The still-gray morning seemed appropriate when a guy announced at one of my first stops that Paul Newman had died. Everyone started naming their favorite of his films. One man mentioned Sweet Bird of Youth; my own vote goes to Nobody’s Fool, which we've watched many times. It was Jessica Tandy’s last film, and the two of them together are wonderful.

The mood lightened as I left. One of the sellers hollered, “Hey, you can't leave without buying anything!” and I called back, “I sure can, just watch me!” I heard him laughing as I put the car in gear.

Another sale appeared to be a group’s fundraiser. One of the men put on a pair of white feathered angel wings, to much merriment.

His buddy said loudly, “There is something SO wrong about that!” But the real amusement came a little later, when he tried to take the wings off—and couldn’t. By now no one was paying attention to him, and he struggled to get the too-short elastic straps over his shoulders. Just as I offered to help, he managed to slip the first strap off. He looked quite relieved. Imagine having to wear white feathered wings to work on Monday. Though I suppose if he’s the church going type, he’d have been quite a hit on Sunday.

The same sale had the usual large pile of clothing for sale. A man was trying to get a lower price on a dress, and the seller kept telling him it was five dollars. He offered two, and she said no, it's five. He offered three, and she said no, it's five. Finally in an exasperated voice she said, “Here, this is the lady who donated this dress. Elaine, how much do you want to sell this for?”

Elaine said, “Five dollars.” That seemed to settle it.

Later I stopped at a sale run by two women. I asked the price of one or two items, then one of them said she might have seen me at another sale. I agreed this was likely. She said, “In fact I think you sold me a mouse.” This was over a year ago, but I remembered. We started laughing, and her friend gave us a questioning look. “There was this little wooden mouse that I saw at the first sale we stopped at, and I liked it, but I put it back,” the woman (her name turned out to be Nancy) said. “I was there at the same time,” I added, “and since she didn’t buy it, I did.” Nancy continued, “The whole morning I kept saying I should have bought that mouse, I should have bought that mouse. Then at the end of the morning, we got into conversation at another sale and started looking at what each other had bought, and there was my mouse!” So I sold it to her out of my trunk, and Nancy’s mouse now lives in her foyer, where she is happy to see it every time she comes home.

#### TASKS FOR THIS EXERCISE
**1.** Transcribe the passage about the morning's sales from "The still-gray morning" up to and including "to much merriment.".
**2.** In the passage about the morning's sales, what price did Elaine give for the dress she had donated?

#### PROVIDED INFORMATION
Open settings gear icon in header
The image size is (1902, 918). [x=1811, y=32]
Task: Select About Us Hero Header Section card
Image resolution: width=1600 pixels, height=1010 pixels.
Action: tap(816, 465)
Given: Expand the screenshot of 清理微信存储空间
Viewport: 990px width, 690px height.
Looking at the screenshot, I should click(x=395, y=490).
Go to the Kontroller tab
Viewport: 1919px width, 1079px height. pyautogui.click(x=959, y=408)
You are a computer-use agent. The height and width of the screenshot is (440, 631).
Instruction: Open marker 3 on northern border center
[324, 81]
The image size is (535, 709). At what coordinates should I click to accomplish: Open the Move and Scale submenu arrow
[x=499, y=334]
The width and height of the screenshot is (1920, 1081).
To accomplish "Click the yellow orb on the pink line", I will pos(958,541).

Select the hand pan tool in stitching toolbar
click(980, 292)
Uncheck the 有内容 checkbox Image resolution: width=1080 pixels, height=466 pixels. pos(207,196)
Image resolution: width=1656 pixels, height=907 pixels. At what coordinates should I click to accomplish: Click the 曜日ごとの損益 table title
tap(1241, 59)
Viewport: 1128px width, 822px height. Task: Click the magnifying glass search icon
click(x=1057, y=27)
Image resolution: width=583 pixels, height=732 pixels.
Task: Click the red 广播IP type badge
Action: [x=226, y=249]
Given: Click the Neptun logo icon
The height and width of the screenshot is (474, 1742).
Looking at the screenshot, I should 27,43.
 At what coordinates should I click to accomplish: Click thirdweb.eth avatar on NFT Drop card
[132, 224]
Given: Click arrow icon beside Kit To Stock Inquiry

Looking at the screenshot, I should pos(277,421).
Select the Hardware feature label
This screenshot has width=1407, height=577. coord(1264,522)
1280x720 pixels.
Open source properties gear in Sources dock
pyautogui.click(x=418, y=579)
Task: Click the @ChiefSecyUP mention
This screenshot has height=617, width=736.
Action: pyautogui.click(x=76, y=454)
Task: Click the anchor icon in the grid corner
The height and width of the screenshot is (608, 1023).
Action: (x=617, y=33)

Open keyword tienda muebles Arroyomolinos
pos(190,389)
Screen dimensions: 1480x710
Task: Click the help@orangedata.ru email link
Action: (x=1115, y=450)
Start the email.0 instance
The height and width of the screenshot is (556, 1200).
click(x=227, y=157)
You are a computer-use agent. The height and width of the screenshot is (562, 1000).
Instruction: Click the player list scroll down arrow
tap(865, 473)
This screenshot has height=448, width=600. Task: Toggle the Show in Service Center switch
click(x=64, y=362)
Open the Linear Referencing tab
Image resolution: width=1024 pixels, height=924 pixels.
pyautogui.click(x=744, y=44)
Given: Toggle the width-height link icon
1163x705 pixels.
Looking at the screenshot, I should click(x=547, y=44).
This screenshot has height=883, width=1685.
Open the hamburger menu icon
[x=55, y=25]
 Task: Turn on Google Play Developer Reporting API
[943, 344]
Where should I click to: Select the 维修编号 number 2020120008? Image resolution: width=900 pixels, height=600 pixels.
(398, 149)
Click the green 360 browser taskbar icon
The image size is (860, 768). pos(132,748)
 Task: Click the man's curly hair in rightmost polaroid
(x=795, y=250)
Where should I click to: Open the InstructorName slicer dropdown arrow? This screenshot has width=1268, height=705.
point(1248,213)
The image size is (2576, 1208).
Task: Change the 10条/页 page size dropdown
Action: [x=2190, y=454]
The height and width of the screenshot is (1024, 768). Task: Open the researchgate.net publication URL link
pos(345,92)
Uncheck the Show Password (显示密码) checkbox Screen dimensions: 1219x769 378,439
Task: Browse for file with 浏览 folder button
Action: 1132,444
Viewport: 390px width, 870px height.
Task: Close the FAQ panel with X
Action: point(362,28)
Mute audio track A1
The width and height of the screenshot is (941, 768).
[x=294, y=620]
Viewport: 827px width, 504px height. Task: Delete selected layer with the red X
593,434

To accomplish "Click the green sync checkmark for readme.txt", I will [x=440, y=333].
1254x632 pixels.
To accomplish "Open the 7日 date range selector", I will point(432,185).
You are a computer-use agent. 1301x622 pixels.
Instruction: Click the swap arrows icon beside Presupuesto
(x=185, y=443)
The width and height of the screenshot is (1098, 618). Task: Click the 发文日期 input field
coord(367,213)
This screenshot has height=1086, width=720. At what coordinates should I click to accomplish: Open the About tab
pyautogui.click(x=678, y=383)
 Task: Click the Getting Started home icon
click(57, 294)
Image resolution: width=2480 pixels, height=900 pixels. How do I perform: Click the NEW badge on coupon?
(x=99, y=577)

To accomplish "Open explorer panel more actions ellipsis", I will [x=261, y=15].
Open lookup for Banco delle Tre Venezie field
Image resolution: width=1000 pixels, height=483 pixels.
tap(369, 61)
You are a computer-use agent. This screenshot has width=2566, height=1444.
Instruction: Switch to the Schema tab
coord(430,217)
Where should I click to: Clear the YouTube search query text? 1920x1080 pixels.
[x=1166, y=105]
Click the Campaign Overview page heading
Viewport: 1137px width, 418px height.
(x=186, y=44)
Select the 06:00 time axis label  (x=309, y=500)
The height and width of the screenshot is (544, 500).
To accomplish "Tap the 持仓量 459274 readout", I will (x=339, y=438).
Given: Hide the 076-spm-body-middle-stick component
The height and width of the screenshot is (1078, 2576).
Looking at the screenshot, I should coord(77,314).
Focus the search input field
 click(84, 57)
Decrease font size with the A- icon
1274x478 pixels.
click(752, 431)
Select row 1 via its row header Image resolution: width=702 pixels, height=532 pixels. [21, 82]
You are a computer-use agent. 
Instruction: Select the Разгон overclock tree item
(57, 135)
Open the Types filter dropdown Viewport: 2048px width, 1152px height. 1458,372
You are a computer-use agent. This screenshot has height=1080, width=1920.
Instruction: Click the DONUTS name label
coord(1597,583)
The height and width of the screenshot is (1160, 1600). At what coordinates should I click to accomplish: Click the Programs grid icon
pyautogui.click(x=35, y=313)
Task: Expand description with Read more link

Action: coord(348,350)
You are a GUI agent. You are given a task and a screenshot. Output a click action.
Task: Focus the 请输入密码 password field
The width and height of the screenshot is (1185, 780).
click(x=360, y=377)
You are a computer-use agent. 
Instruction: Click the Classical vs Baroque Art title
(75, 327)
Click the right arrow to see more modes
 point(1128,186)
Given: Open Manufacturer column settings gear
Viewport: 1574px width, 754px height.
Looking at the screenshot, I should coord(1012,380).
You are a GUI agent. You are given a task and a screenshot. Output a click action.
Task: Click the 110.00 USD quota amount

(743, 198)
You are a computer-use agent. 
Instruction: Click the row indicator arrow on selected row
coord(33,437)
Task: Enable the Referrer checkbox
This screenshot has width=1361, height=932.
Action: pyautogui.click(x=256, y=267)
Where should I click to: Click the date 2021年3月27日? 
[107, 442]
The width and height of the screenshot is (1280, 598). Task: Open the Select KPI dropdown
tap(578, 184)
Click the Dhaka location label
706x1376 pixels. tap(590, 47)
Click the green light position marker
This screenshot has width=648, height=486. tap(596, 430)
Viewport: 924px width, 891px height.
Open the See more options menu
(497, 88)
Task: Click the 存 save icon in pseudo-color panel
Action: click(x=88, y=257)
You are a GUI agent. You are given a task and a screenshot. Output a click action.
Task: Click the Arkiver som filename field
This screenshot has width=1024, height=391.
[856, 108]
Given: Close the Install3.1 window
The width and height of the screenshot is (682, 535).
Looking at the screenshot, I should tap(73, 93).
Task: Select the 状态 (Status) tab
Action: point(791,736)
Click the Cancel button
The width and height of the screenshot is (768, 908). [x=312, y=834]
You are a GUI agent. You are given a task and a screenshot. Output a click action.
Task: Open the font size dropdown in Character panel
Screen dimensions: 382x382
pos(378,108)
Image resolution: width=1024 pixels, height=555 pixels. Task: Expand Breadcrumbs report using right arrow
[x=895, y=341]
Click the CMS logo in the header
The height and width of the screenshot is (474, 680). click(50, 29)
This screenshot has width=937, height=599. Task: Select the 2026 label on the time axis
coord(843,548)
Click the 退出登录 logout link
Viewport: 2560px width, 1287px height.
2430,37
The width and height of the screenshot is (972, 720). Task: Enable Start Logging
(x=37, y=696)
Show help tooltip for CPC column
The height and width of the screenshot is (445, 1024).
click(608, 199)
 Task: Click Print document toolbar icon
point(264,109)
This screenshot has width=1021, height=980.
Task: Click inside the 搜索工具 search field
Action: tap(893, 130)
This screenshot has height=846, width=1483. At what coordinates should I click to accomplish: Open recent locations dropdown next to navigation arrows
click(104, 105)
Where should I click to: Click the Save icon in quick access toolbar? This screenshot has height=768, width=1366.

#### THE RESULTS
**1.**
The still-gray morning seemed appropriate when a guy announced at one of my first stops that Paul Newman had died. Everyone started naming their favorite of his films. One man mentioned Sweet Bird of Youth; my own vote goes to Nobody’s Fool, which we've watched many times. It was Jessica Tandy’s last film, and the two of them together are wonderful.

The mood lightened as I left. One of the sellers hollered, “Hey, you can't leave without buying anything!” and I called back, “I sure can, just watch me!” I heard him laughing as I put the car in gear.

Another sale appeared to be a group’s fundraiser. One of the men put on a pair of white feathered angel wings, to much merriment.

**2.** Five dollars.